Even when you have the Watch at the right position, the oximeter is unsuccessful three out of five times, which just doesn’t work. And most importantly, the readings aren’t available on demand, meaning you have to sit still for 15 seconds whenever you need a reading.
In the end, this is one of those few times when Apple introduces a new feature that doesn’t work from the get go. The company is going to partner with health institutes and conduct research using the Oximeter, which is great, but as a regular user I don’t really see how this is useful.
Other than the oximeter, new features on the Series 6 are quite iterative. You get a new processor and brighter display, which make very little difference in real world usage. Apple says the Always-On mode will be brighter on the Series 6, which is true, but the Series 5 was bright enough too.
The Series 6 being an iterative update, though, brings another point to the fore. Hardware upgrades may not be how Apple sees the future of its wearables, and that’s evident in two new things the company introduced this year - Family Setup and Fitness+.
While Fitness+ is a subscription-based fitness service available only in the west right now, Family setup makes the watch part of Apple’s iCloud family. With this, you can buy an Apple Watch for your child or someone else in your family without needing them to have an iPhone.

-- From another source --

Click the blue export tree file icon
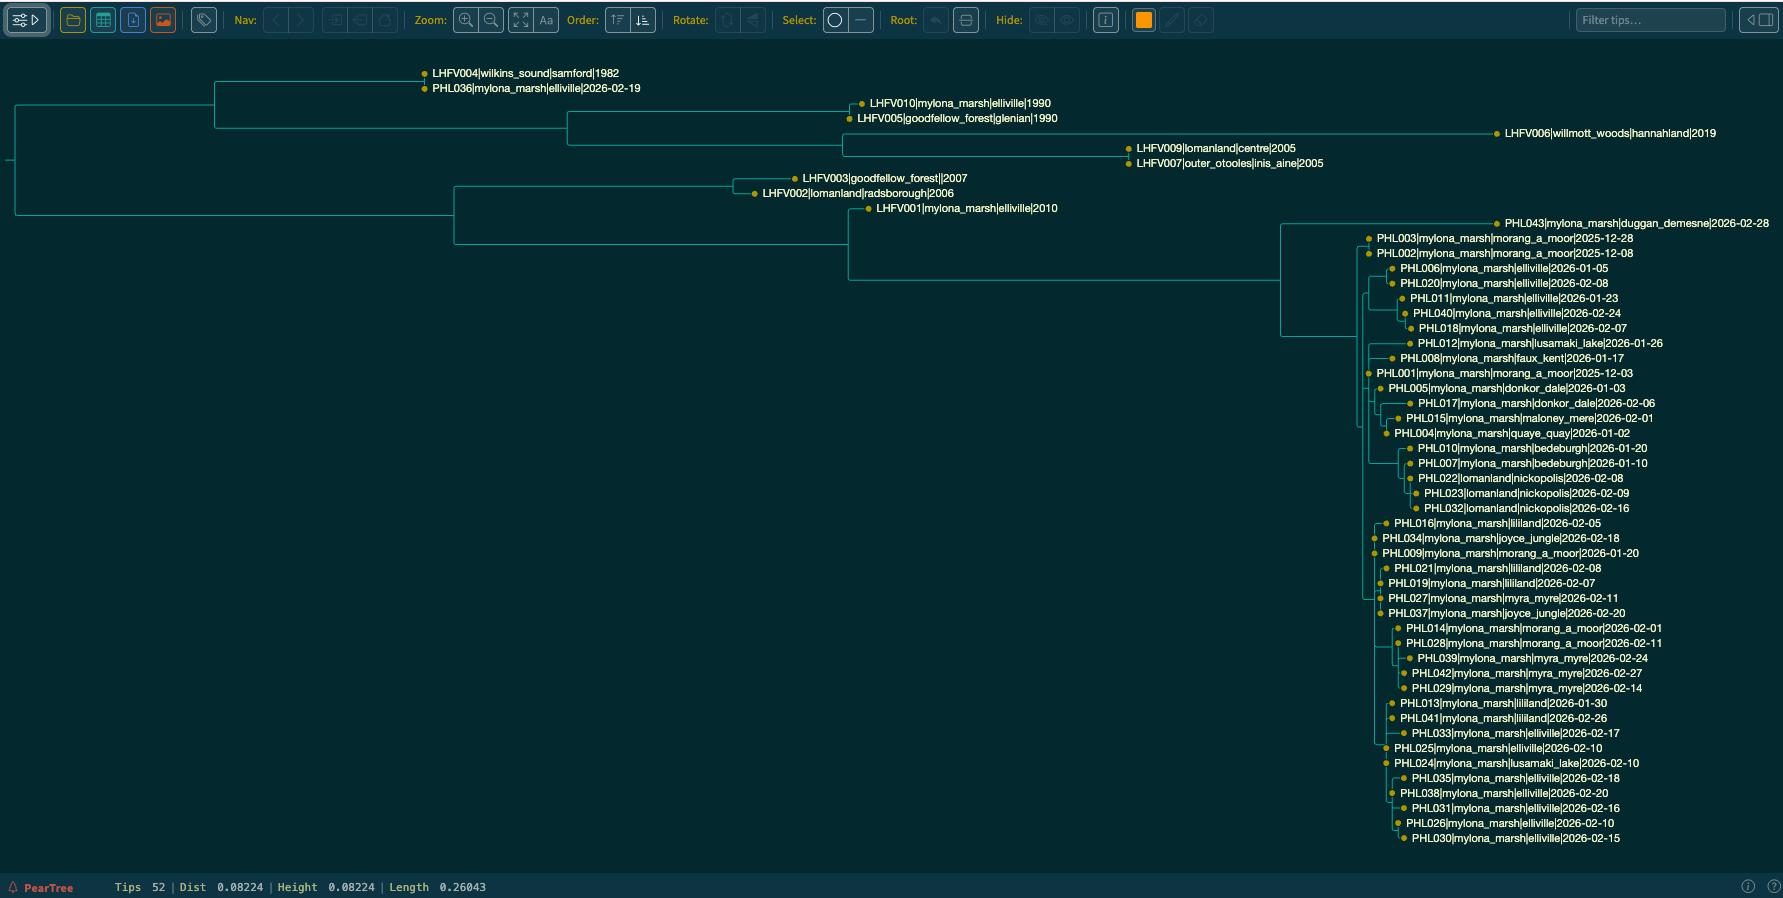Viewport: 1783px width, 898px height. 133,20
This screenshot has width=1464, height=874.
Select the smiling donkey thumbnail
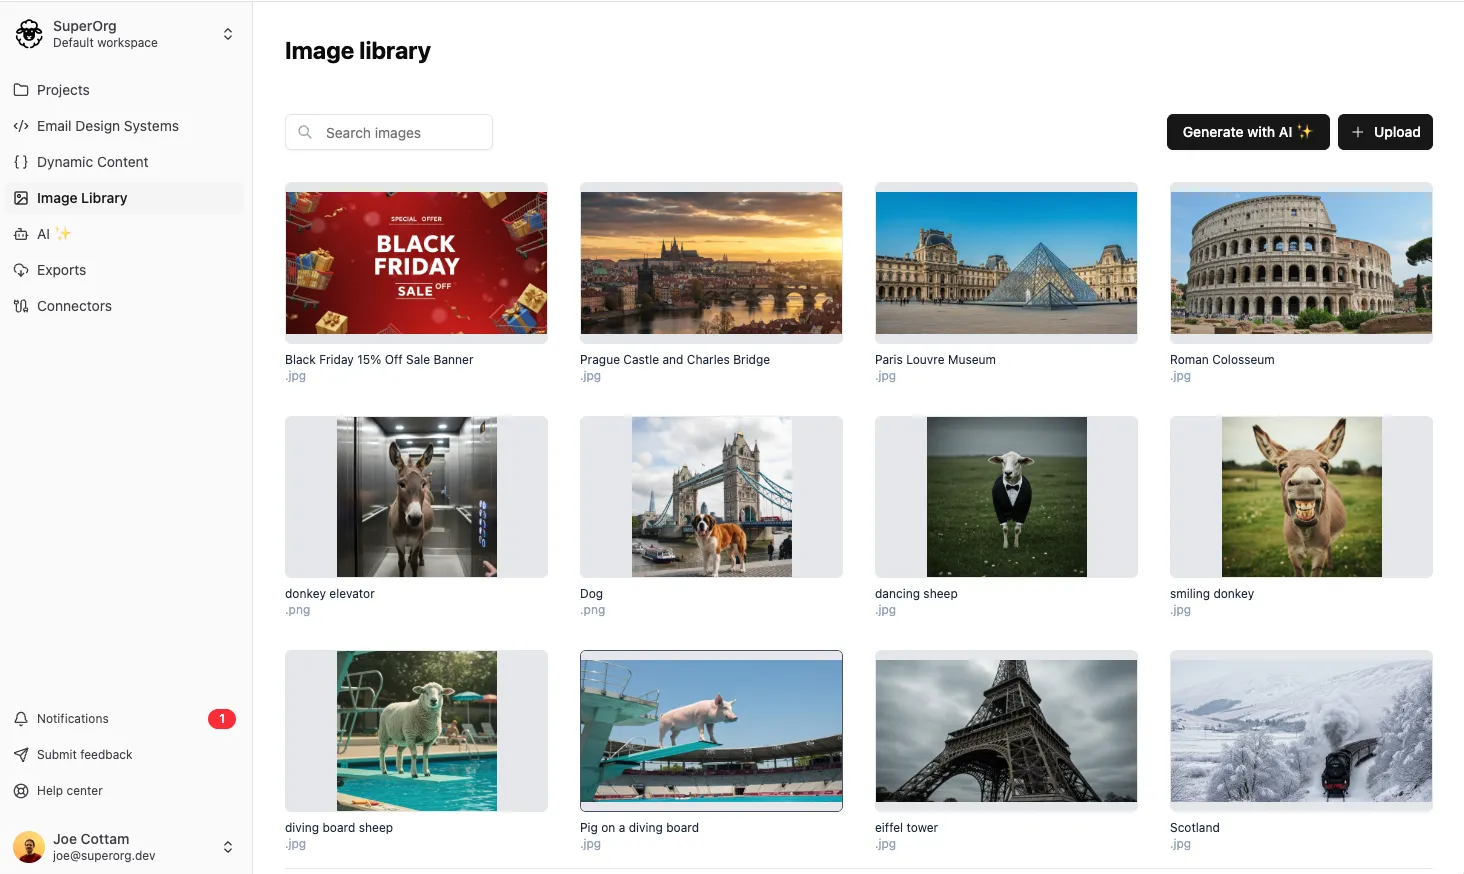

You can also set up restrictions on these additional watches, if you’re giving it to children, and it’s cheaper too since you don’t have to spend on an extra iPhone. It shows that Apple may be considering distancing the Watch from the iPhone, at least to some extent.
There may be very few families that will buy into Family Setup in countries like India, you can see where Apple’s going with this. It also opens up opportunities for new services, in education, raising kids and more. And if you really believe in a future where the Watch is at the center of service offerings then it’s likely that the newest one will last you the longest.
So, there are really only two reasons to buy the Apple Watch Series 6. The first is if you just have to have the newest watch the company makes, and the second, if you think the future of wearables is in service offerings. Apple’s close-knit ecosystem will help this grow much faster than Android watches.
On the other hand, from a pure new hardware point of view, Series 5, 4, or 3 users can keep their watches pat on their wrist for at least another year. Even if you’re entering the ecosystem today, the Watch SE is a more cost-effective solution.